Es gibt nur 2 öffentliche Schulen in der Stadt - das ist das Augustinum im Norden und die Klenze-Schule (Mathilde-Eller-Schule) im Süden.
Der Rest sind Privatschulen, die ja nicht jeden nehmen müssen, sondern nur so wie die entsprechenden Kinder in ihr Konzept passen, siehe Waldorfschule Daglfing und Montessori-Schule hier im südlicheren Münchenteil.
Ich kann mein Kind aber nicht in den Norden tun, wenn mir die Schule da besser zusagen würde, sondern MUSS das Kind dann in den Süden einschulen.

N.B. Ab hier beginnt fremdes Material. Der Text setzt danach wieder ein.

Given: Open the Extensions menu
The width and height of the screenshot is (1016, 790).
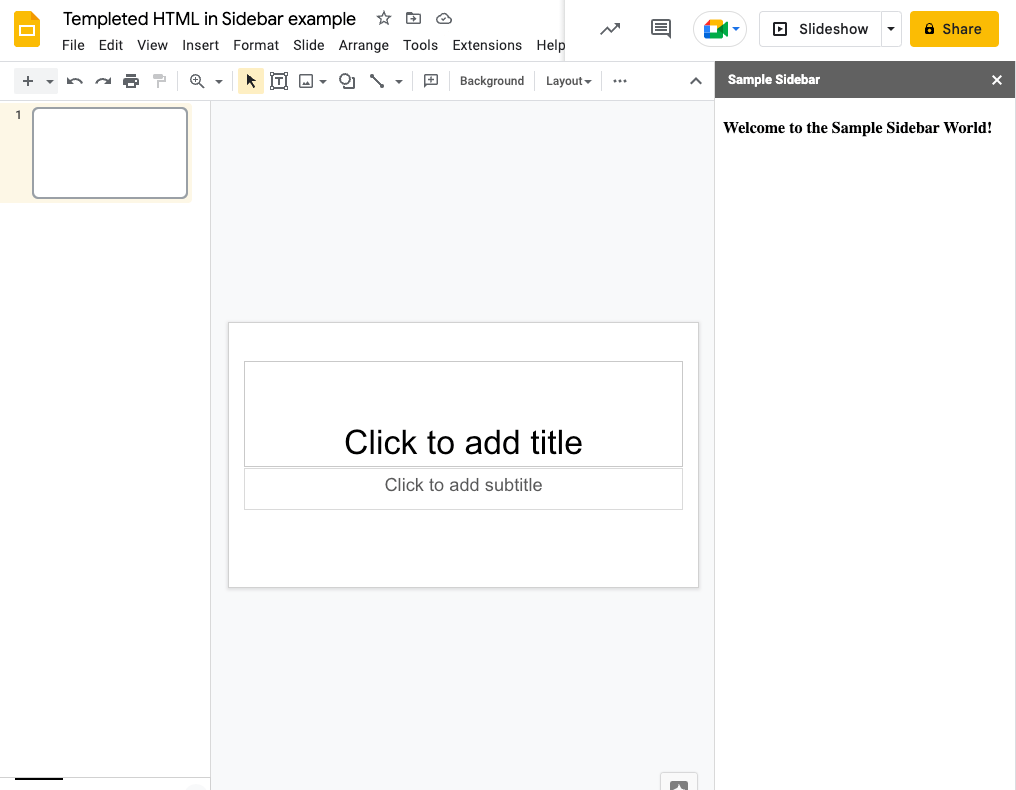Looking at the screenshot, I should (487, 45).
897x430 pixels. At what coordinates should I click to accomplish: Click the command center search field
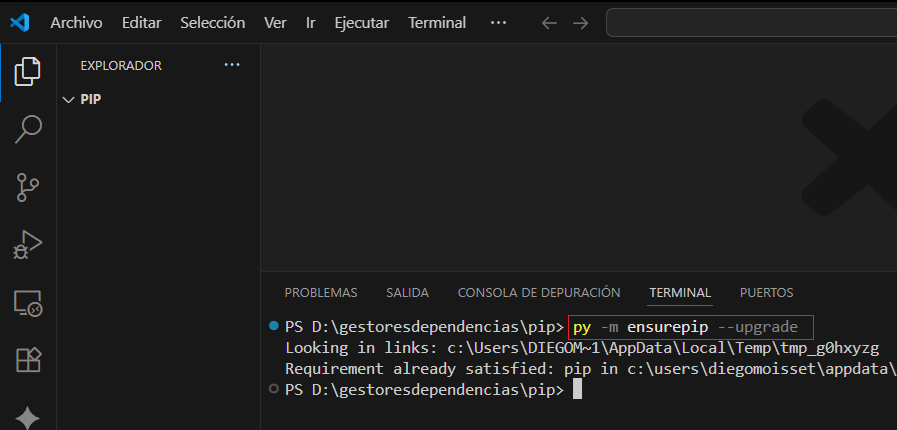pyautogui.click(x=750, y=22)
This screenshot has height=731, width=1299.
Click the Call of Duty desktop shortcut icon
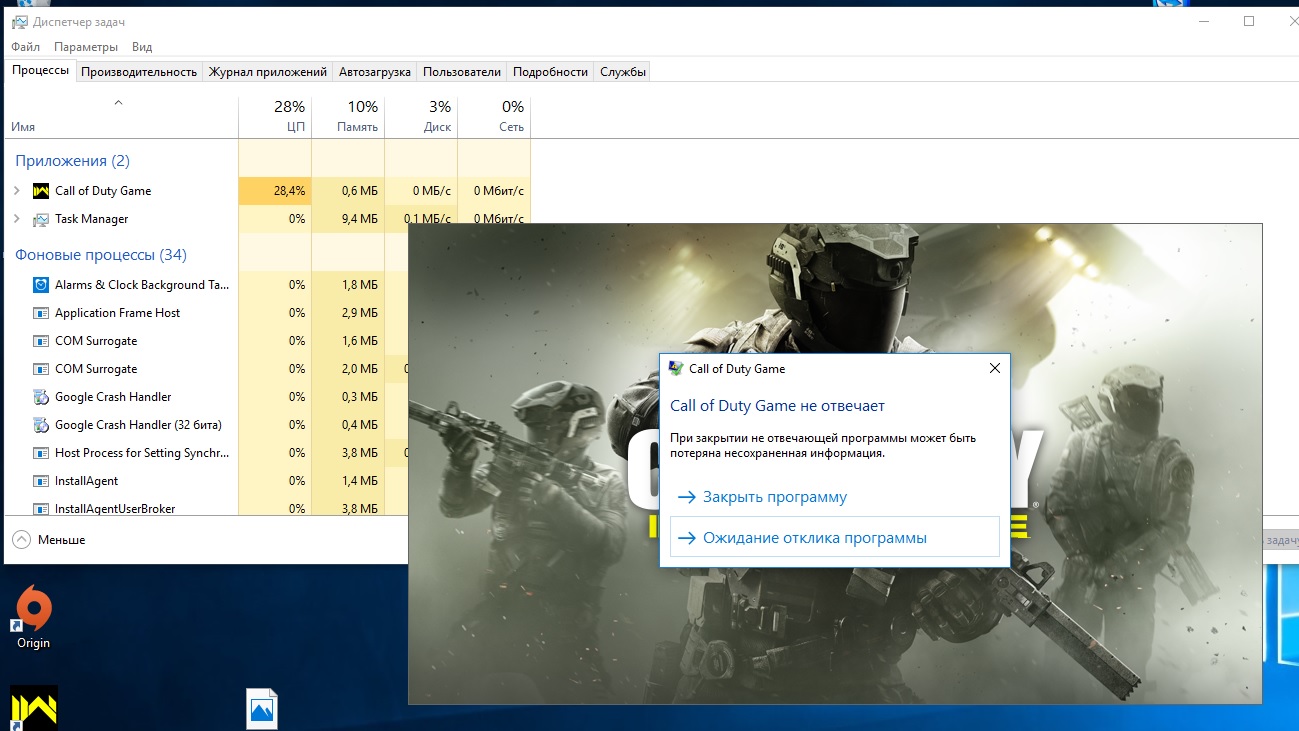point(33,707)
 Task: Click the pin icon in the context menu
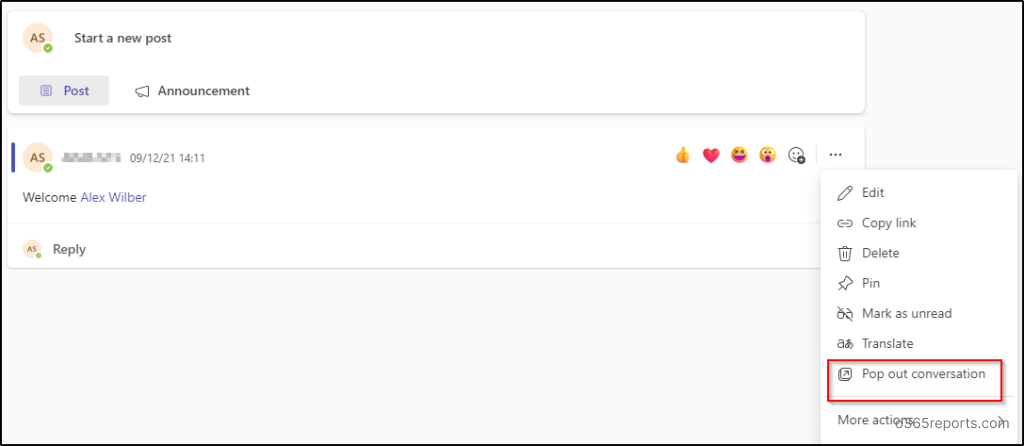tap(845, 283)
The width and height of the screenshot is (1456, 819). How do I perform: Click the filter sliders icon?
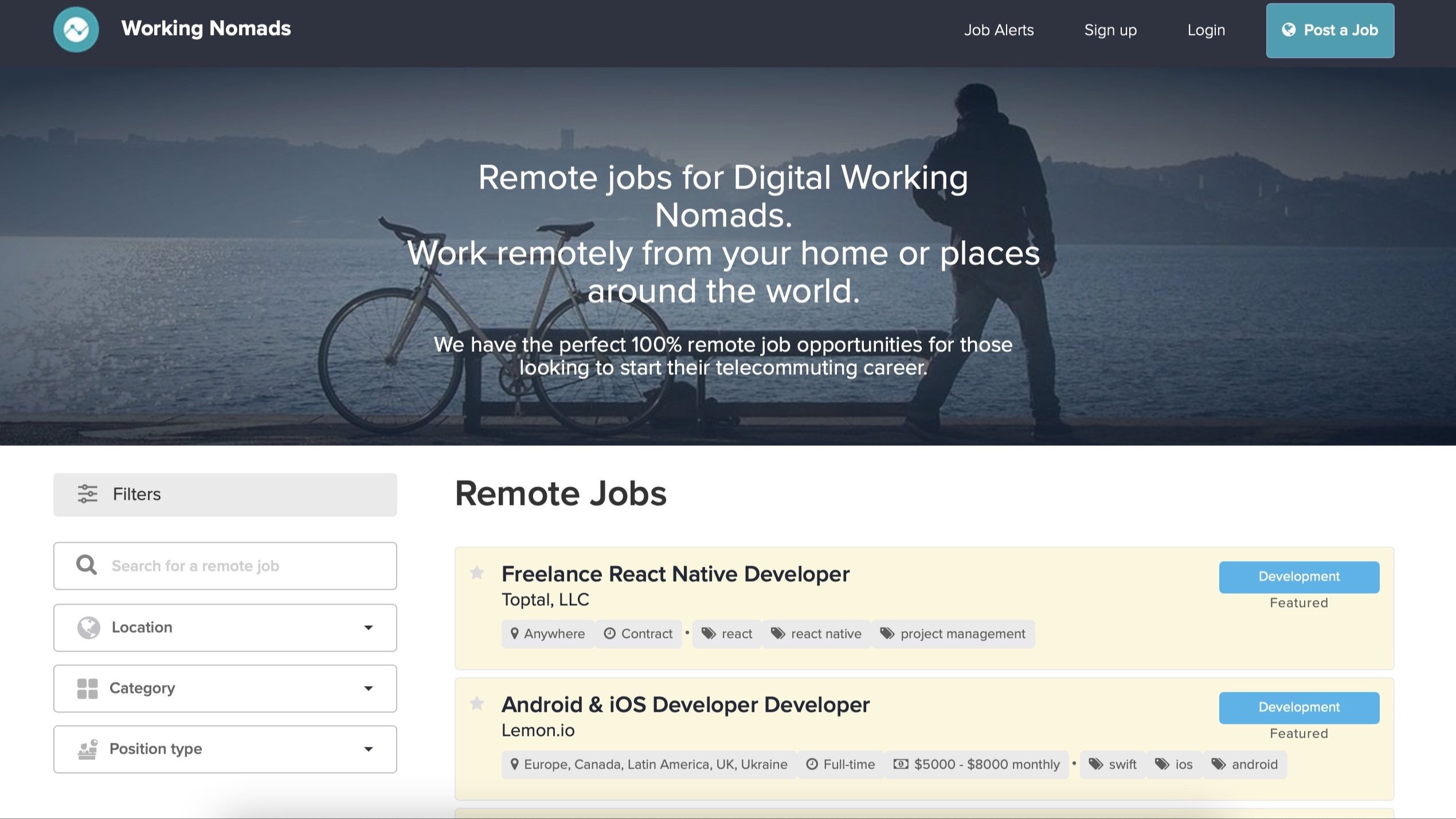pos(88,494)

Als ich auf Kindergarten / Schulsuche war, hatte ich auch den Eindruck, im Umland ist mehr los, also in den Landkreisen.
Lieben Gruß - Isolde _________________ „Nicht der Beginn wird belohnt, sondern einzig und allein das Durchhalten“ - Katharina von Siena "Einen Anfang zu machen ist das Geheimnis von weiterkommen" - chin. Weisheit
Hallo, Isolde,
das ist im Moment meine grosse Sorge, ich weiss nicht, ob ich für Michael einen geeigneten Schulplatz bekomme.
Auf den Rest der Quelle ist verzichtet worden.